Dado seu objetivo declarado de “eliminar” os Tigres de Libertação de Tamil Eelam, essa malévola identificação de civis com “terroristas” parece o sinal de que o governo do Sri Lanka está às vésperas de cometer o que poderia terminar em genocídio. De acordo com uma estimativa da ONU, várias milhares de pessoas já foram mortas. Outras milhares estão criticamente feridas. As poucas reportagens oculares que nos chegam são descrições de um pesadelo vindo do inferno.

O que estamos testemunhando, ou deveríamos dizer, o que está acontecendo no Sri Lanka – e o que está sendo efetivamente escondido do escrutínio público – é uma guerra descarada e abertamente racista. A impunidade com que o governo do Sri Lanka está sendo capaz de cometer esses crimes realmente revela o preconceito racista profundamente arraigado, que é precisamente o que levou à marginalização e alienação dos tamis no Sri Lanka, em primeiro lugar. Esse racismo tem uma longa história – de ostracismo social, bloqueios econômicos, pogroms e tortura. A natureza brutal das décadas de guerra civil, que começou como um pacífico protesto, tem suas raízes nisso.

Por que o silêncio? Em outra entrevista, Samaraveera diz que “uma imprensa livre é praticamente inexistente no Sri Lanka hoje”. Ele fala dos esquadrões da morte e “sequestros em vans brancas”, que deixaram a sociedade “congelada de medo”. Vozes dissidentes, incluindo vários jornalistas, foram seqüestradas e assassinadas. A Federação Internacional de Jornalistas acusa o governo do Sri Lanka de usar uma combinação de leis anti-terrorismo, desaparecimentos e assassinatos para silenciar os jornalistas.

Há relatos perturbadores mas não confirmados de que a Índia está emprestando apoio material e logístico ao governo do Sri Lanka nestes crimes contra a humanidade. Se os relatos forem verdadeiros, é ultrajante. E os governos de outros países? Paquistão? China? O que eles estão fazendo para ajudar ou piorar a situação?
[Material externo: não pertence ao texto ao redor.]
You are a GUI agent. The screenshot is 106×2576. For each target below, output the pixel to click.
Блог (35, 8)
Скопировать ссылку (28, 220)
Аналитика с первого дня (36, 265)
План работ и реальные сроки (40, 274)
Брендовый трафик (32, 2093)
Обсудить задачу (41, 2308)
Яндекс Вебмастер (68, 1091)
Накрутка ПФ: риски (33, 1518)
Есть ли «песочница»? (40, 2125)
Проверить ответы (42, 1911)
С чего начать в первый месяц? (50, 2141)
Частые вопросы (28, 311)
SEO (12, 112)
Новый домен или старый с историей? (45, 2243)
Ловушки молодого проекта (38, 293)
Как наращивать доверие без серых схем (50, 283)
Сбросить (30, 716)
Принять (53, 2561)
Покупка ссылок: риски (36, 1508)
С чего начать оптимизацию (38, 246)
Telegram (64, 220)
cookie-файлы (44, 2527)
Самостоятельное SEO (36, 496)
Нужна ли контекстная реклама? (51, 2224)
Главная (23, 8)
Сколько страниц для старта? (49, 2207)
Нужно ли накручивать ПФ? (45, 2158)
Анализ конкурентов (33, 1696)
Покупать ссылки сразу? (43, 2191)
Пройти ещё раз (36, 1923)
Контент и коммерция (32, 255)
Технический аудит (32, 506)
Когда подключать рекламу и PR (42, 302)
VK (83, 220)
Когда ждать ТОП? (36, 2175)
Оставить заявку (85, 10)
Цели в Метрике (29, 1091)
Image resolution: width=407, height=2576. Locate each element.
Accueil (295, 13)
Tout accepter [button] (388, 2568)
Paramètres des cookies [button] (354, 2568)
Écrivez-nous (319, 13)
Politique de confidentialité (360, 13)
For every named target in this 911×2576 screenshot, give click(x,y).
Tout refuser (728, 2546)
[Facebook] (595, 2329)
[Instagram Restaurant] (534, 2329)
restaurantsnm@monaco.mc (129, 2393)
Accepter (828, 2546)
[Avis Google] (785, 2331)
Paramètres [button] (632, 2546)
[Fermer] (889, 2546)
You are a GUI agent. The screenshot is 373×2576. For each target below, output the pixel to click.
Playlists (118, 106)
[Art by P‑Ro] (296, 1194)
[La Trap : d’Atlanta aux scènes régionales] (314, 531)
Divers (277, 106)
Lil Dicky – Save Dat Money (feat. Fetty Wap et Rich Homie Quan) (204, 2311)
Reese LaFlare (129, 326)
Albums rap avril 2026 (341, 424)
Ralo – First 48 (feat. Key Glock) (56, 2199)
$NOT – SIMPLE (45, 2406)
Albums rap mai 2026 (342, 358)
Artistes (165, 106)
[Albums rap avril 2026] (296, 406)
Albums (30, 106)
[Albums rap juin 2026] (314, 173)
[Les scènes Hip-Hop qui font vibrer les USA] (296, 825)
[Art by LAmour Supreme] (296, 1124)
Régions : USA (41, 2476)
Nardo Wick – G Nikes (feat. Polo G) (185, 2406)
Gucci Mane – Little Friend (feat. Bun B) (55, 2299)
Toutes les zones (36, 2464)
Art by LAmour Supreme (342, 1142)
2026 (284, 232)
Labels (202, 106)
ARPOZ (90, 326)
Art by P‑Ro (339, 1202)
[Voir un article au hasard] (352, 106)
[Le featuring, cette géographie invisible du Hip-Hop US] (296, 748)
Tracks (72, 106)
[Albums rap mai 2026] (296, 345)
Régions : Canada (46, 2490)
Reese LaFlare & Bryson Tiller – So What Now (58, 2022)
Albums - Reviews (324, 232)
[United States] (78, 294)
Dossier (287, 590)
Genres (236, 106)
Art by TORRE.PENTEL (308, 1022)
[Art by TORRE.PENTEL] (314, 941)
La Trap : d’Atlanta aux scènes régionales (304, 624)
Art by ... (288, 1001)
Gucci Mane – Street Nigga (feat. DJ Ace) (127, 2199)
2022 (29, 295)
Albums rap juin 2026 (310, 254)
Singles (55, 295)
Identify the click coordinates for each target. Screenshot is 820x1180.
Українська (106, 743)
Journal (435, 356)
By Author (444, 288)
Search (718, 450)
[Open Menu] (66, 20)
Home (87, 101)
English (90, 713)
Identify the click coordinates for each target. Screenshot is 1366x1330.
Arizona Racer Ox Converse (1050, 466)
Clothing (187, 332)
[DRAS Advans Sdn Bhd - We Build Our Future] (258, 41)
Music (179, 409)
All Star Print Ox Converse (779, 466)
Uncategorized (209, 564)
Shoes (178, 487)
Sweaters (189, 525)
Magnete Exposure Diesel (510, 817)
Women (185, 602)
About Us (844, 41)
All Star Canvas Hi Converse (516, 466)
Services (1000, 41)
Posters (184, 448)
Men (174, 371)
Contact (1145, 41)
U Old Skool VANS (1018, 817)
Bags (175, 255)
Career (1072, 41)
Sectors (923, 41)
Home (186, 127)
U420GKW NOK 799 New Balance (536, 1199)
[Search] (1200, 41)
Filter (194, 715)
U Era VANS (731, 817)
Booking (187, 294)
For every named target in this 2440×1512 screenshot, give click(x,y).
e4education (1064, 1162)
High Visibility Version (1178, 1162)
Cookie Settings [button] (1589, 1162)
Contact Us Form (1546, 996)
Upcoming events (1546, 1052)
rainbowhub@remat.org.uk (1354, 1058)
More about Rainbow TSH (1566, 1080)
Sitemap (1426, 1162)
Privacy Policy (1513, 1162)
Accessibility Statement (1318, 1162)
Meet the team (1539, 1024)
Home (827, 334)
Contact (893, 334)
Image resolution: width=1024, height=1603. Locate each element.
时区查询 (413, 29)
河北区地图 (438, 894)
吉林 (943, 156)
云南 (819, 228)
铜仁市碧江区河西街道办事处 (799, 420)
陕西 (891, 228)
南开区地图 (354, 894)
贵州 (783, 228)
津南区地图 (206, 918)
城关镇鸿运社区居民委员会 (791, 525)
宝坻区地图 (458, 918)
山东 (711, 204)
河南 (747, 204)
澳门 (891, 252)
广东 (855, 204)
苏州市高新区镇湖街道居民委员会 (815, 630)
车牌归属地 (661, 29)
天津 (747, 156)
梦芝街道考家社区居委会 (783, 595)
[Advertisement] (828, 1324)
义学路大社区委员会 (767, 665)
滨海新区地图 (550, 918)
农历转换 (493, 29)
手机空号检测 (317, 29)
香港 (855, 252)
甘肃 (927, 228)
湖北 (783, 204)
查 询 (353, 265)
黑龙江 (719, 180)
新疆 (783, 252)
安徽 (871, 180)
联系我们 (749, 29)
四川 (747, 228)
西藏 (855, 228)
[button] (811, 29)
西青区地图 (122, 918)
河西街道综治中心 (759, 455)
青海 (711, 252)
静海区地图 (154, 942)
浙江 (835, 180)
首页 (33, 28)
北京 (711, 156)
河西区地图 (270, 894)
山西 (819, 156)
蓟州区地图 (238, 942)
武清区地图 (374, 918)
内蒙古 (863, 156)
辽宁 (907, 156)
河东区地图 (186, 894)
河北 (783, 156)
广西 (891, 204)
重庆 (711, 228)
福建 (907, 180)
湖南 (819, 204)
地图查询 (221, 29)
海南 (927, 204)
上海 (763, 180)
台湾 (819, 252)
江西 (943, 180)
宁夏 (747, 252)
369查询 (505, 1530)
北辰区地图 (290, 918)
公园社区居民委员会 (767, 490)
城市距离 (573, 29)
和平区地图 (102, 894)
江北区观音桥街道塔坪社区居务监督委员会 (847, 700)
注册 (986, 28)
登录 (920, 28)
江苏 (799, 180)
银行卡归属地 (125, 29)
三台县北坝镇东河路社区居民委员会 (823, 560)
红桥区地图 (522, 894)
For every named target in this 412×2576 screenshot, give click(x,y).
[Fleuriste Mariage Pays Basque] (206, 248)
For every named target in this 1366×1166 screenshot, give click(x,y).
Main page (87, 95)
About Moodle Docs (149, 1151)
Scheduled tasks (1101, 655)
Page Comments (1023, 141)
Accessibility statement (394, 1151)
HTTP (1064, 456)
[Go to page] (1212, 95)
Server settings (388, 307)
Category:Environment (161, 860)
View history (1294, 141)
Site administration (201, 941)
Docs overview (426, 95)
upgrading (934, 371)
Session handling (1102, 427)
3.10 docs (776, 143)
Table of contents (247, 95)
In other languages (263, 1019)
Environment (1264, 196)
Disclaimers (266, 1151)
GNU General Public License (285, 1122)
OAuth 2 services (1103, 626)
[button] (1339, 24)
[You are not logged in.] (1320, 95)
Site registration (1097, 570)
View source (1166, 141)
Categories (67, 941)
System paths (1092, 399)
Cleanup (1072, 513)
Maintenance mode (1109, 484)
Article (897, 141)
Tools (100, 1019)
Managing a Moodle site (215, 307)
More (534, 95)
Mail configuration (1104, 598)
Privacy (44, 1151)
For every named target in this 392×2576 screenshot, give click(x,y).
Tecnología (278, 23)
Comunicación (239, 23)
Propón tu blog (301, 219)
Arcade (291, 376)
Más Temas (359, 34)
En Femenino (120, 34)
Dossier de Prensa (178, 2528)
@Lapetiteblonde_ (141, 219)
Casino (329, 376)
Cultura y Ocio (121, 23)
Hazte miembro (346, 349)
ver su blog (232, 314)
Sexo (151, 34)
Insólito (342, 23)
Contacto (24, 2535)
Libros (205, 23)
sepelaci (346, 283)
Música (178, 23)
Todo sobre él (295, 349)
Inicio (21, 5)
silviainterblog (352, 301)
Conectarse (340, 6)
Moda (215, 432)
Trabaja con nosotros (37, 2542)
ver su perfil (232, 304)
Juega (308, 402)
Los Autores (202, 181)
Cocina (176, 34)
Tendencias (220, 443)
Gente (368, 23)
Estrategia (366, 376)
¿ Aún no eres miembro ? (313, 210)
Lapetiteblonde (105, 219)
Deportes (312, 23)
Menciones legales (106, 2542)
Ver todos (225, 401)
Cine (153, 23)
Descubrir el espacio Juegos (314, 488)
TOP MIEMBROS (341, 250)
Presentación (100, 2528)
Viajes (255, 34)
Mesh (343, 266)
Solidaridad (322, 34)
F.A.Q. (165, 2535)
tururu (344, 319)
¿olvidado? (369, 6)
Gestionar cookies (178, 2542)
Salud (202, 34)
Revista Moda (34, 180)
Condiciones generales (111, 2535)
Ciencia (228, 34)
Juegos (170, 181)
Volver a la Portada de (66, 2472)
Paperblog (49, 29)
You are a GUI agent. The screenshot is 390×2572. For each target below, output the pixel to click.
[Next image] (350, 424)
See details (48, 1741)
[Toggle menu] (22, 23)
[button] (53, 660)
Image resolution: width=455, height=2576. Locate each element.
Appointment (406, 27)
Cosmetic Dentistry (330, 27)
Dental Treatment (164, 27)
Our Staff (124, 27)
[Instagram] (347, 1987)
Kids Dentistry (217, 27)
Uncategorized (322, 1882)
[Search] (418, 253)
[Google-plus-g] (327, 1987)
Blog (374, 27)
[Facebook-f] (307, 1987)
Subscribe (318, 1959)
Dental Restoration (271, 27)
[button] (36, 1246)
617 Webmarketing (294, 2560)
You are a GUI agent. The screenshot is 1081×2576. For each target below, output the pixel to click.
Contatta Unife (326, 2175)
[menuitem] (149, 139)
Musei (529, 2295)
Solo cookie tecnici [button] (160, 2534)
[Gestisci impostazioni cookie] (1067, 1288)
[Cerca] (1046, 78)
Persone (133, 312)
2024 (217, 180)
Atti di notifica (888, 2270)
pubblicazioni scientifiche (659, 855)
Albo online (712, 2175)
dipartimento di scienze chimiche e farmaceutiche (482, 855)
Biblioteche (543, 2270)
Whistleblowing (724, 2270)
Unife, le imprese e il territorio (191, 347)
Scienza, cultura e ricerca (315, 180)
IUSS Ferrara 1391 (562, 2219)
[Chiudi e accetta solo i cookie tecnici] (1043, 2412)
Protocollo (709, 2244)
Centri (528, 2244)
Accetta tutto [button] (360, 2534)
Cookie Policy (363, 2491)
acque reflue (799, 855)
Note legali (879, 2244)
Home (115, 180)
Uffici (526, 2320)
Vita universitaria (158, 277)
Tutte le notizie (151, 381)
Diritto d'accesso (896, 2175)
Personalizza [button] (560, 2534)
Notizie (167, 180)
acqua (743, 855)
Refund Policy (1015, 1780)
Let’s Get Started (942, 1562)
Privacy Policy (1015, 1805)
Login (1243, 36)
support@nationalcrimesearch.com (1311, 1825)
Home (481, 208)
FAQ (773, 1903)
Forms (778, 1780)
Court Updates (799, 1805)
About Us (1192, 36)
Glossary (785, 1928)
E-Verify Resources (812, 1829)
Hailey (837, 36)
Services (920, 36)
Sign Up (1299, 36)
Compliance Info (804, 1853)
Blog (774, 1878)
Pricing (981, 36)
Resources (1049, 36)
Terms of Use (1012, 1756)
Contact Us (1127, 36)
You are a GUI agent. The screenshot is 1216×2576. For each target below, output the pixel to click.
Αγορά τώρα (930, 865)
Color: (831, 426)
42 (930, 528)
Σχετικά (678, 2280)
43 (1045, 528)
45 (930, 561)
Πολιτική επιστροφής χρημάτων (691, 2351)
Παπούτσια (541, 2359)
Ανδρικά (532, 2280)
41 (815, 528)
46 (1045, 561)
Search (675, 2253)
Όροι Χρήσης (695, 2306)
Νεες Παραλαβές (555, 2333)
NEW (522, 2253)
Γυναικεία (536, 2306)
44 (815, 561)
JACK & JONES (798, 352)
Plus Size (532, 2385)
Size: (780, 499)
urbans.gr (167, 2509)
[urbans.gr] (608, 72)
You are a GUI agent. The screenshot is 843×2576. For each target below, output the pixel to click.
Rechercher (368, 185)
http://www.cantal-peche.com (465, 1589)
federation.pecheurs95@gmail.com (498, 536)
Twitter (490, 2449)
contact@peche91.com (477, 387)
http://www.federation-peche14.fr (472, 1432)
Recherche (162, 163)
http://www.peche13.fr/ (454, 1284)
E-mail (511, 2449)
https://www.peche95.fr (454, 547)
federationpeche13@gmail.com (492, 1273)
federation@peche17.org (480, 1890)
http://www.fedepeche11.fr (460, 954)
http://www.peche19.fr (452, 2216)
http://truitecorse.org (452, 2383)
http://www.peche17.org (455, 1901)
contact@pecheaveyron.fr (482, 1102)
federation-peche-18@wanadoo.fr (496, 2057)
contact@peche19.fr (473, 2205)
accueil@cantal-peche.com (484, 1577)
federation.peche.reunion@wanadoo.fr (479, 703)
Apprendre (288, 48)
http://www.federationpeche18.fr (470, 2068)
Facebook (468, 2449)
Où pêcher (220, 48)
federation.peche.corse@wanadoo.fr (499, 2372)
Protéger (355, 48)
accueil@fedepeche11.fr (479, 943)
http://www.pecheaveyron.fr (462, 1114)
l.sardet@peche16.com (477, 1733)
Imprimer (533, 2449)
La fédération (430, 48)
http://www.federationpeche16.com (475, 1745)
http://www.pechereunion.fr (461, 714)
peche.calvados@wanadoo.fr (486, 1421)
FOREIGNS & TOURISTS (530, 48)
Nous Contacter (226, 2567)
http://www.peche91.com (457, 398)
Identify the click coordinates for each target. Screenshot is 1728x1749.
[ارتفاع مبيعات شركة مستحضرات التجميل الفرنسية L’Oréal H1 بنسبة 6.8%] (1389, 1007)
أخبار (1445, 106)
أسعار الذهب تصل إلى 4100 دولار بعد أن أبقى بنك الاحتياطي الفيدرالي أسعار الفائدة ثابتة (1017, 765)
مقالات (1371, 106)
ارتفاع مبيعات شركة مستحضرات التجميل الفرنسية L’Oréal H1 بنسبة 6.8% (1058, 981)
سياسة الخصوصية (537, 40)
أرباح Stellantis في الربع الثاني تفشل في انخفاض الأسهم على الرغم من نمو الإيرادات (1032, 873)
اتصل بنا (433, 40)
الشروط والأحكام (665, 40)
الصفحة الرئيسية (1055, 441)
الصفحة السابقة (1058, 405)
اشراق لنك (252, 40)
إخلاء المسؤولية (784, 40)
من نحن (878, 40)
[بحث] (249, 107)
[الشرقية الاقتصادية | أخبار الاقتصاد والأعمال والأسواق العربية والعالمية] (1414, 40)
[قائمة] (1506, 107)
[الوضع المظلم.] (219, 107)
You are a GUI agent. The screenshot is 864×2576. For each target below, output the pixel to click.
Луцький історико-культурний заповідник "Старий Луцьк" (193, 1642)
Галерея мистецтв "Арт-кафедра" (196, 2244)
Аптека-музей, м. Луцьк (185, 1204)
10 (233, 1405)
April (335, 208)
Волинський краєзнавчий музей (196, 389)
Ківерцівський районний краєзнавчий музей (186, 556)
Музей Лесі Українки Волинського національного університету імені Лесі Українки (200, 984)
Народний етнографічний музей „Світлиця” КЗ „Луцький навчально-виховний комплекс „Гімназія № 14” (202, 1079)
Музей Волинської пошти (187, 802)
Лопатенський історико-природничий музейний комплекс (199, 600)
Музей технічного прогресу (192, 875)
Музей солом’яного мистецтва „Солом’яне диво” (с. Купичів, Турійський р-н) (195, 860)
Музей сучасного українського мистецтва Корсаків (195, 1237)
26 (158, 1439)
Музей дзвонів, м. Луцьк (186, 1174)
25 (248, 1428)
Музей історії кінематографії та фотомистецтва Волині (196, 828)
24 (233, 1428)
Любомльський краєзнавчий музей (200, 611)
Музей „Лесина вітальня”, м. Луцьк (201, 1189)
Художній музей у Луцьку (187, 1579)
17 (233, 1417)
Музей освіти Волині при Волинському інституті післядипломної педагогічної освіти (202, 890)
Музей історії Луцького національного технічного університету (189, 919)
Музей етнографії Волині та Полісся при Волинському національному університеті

No estado indiano de Tamil Nadu a guerra no Sri Lanka acendeu paixões que levaram mais de 10 pessoas a se imolarem. A raiva e angustia públicas, em sua maioria genuinas, em alguns casos uma cínica manipulação política, se tornaram uma questão eleitoral.

É extraordinário que essa questão não tenha alcançado o resto da Índia. Por que há silêncio aqui? Não há “sequestros em vans brancas” – pelo menos não sobre essa questão. Dada a escala do que está acontecendo no Sri Lanka, o silêncio é indesculpável. Ainda mais por causa da longa história do governo indiano de interesse irresponsável no conflito, primeiro tomando um lado e depois o outro. Vários de nós – incluindo eu mesma – que deveriam ter falado muito antes não o fizeram, simplesmente por causa da falta de informação sobre a guerra.

Assim, enquanto a matança continua, dezenas de milhares de pessoas estão sendo encurraladas em campos de concentração, enquanto mais de 200.000 enfrentam a fome, e um genocídio espera para acontecer, há um silêncio mortal deste grande país.

É uma tragédia humanitária colossal. O mundo precisa intervir. Agora. Antes que seja tarde demais.

Arundhati Roy é uma escritora e ativista que ganhou o Prêmio Booker Prize por seu romance O Deus das Pequenas Coisas.